Mum registered at Sir George Williams College after Lorne's death and, with night and summer courses, earned a BA. She shifted from working at Pratt and Whitney to teaching, first at our local William White School. She was one of the first to really recognize and address issues like dyslexia. (In those days children were simply forced to repeat grades - and were thought to be - and thought themselves to be - slow.) She earned her teaching certificate at Macdonald College in the summers. She drove alone across Canada with Jim (aged 11) and me (aged 9) in 1956. Mum was our camp cook at Wa-Thik-Ane Girl Guide Camp in 1959 only a few miles from the camp where Lorne had drowned in 1950. No exaggeration: we had the best meals anyone ever had at camp, including lemon cake pudding for dessert. :-) She flew to the UK the day after the divorce was final, rented a car, and drove around (on the 'wrong' side of the road) to visit family and friends. She went to Haiti as a volunteer in 1975, when I was to return to the ministry with our Sisters in Port-au-Prince. (That part didn't work out, when I had my breakdown/break-through and couldn't go.)

Those are some of the big things. The innumerable little things are written in the hearts of those who loved her, and whom she loved. She re-married.  She hopped about on spontaneous adventures in Quebec and Vermont with people like Antoinette Tracy. She loved to travel back roads, as do I. 

Mum was an ordinary woman who loved ordinary people. Down-to-earth. Kind-hearted. A bit nutty in the best kind of way. Burnt cookies because she liked to do five things at once. I'm my mother's daughter. Though I don't usually burn the cookies, I feel her essence in me when I take on the kitchen. If  zucchinis were living creatures, hers would have taken over the world by now, so many did her garden grow. Picked blackberries by the bushel. Bent over with laughter. I laugh like Mum when I get going. Sort of a cross between human and horse (a nice horse, and a small one, of course).

So, in the midst of a world seemingly gone mad, of one anonymous person posting hateful horrors on my blog in response to my saying "I'm Not Charlie," I remember our Mum. 

And I pray for peace. 

Peace in the world. 

Peace in each of us. 

Peace for Mum, wherever she is. 

Peace today for Sister Marie Margaret who has died in Boston. She was the first Sister of Haitian origin in the community. Little, mighty, and feisty, she gave her all to faithfully serving others in the Religious Life. She was so kind to me when Sister Rhoda was dying. Sister Marie Margaret was a nurse and in charge of the infirmary at the Louisburg Square convent. I often went over after work at the Donovans looking after 'my children' and SMM always welcomed me in with a smile to visit with Sister Rhoda. SMM has been Sister-in-charge of the convent in Port-au-Prince for quite a few years and was one who survived the earthquake and continued the Sisters' ministry afterwards. 
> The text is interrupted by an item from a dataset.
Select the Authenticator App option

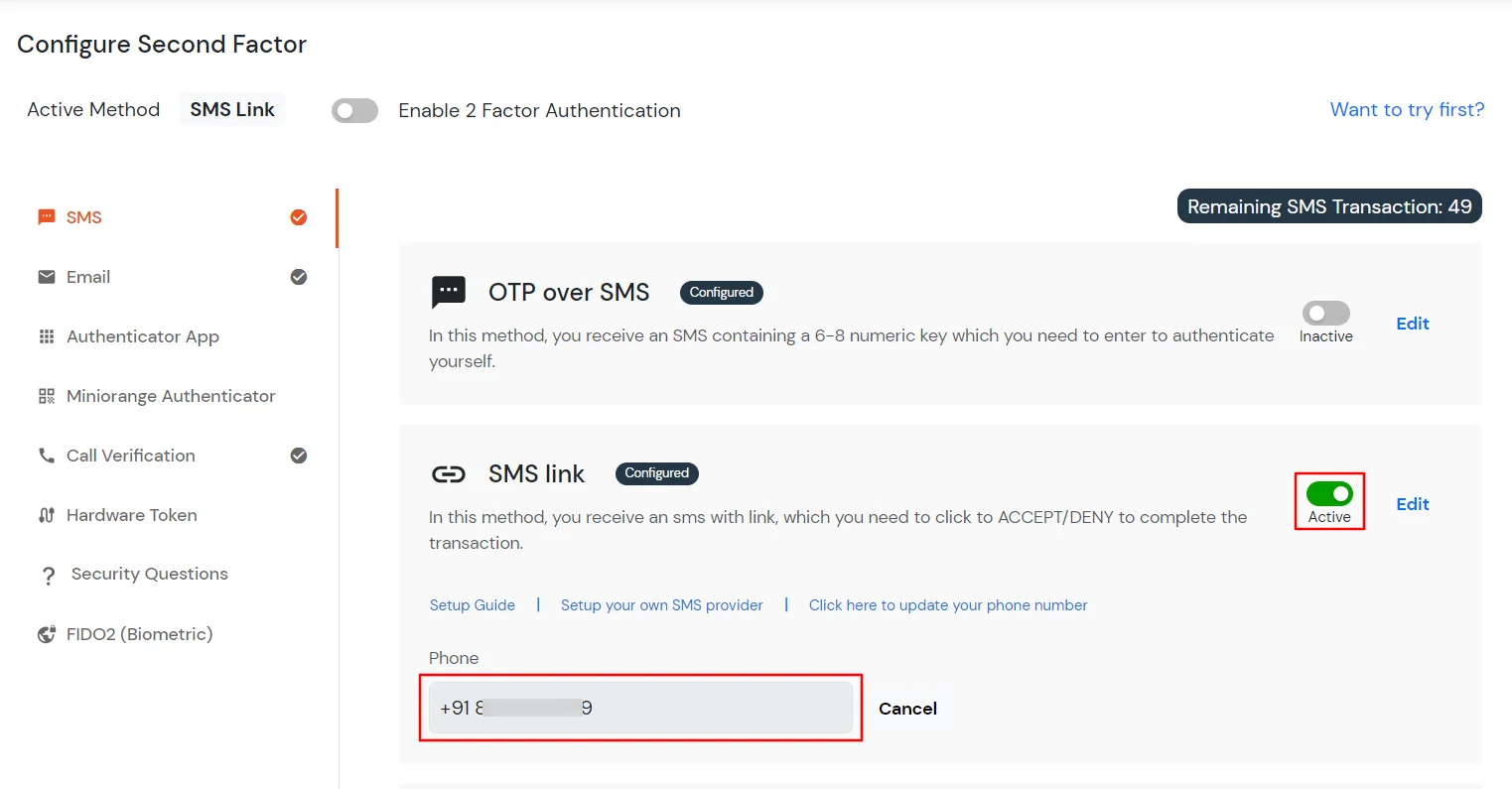pos(142,336)
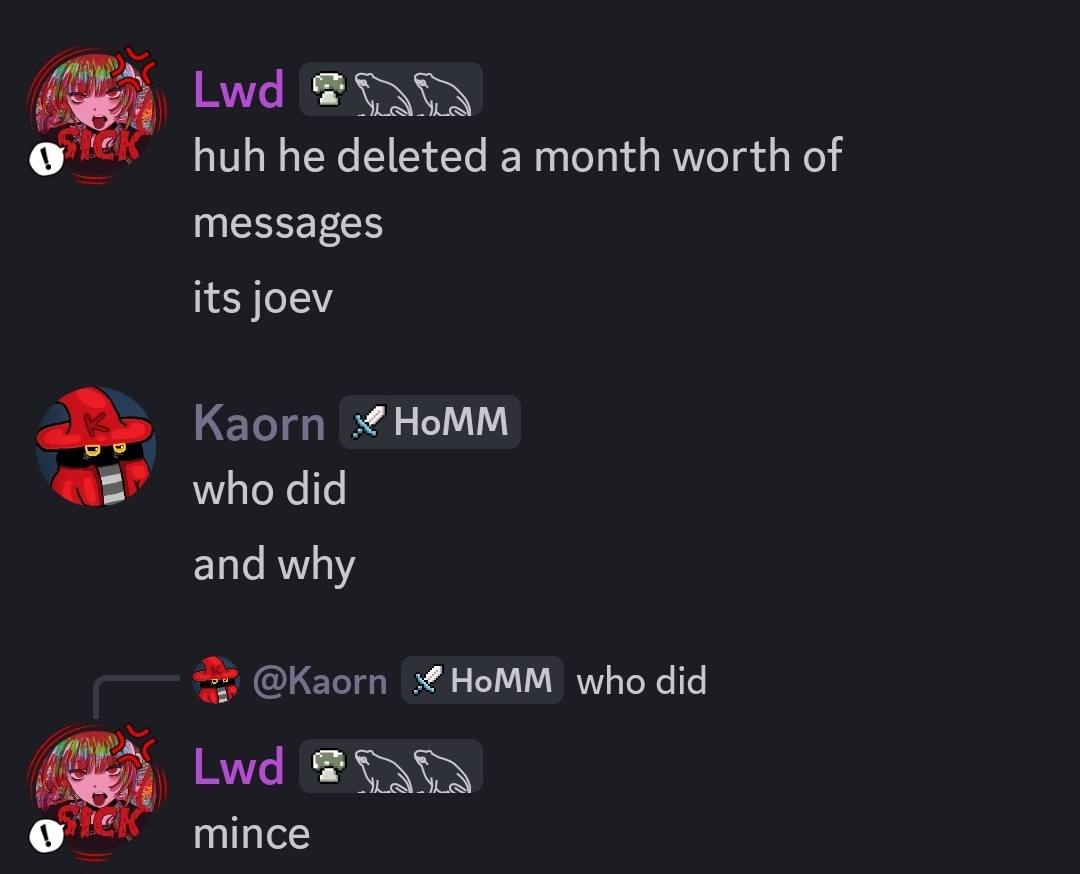Image resolution: width=1080 pixels, height=874 pixels.
Task: Click the HoMM tag in reply preview
Action: (482, 680)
Peace for her Sisters at St. Margaret's Convent - in Duxbury, Dorchester, NYC, and in Haiti, and for her family.

Peace. Period. 

Love, hope, and compassion.

Daffodils to brighten our days and to remind me of Mum, and to remind us that we are a resurrection people even as we "wander lonely as a cloud..."

And a kitty and an English robin to help us keep on keeping on - through grief and sorrow - through fear and longing ... to peace.